There is no shortage of candidates for credit, and President Clinton is first on the list. Upon election in 1993, he realized that lower interest rates borne of deficit reduction would prove a longer-lasting stimulant than the deficit-expanding spending programs he originally championed.

This act of fiscal apostasy was anointed with low interest rates by Federal Reserve Chairman Alan Greenspan, who gets a share of credit for the expansion by allowing the economy to grow at rates that would have given his predecessors vertigo. And he has helped provide stability in times of crisis - in Mexico in 1995, Asia in 1997, Russia and Long Term Capital Management in 1998.
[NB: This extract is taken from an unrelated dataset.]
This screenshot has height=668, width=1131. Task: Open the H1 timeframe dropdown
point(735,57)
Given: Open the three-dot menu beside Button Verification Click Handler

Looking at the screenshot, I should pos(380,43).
But credit for the economy's success is due, too, to Robert Noyce and Jack Kilby, who separately, in 1959, perfected the integrated circuit, from which flowed the microprocessor, the computer, and the Internet - all of which have transformed the economy as much as any policy.

To some, giving Clinton-Greenspan credit for the expansion triggered by the Information Revolution is like giving Moses all the credit for water flowing from the rock at Hebron: Providence also had something to do with it. There's merit to this view, but absent the stage Clinton and Greenspan set, it's unlikely today's revolution would have proven so robust.

But the debate over the expansion's origin obscures the more important question: How will it end?

The economy has grown at a muscular 4 percent for four years. But as knowing Wall Streeters say, "Trees don't grow to the sky" - nothing goes on forever. When economies falter, it's usually because some delicate balance has gone out of whack.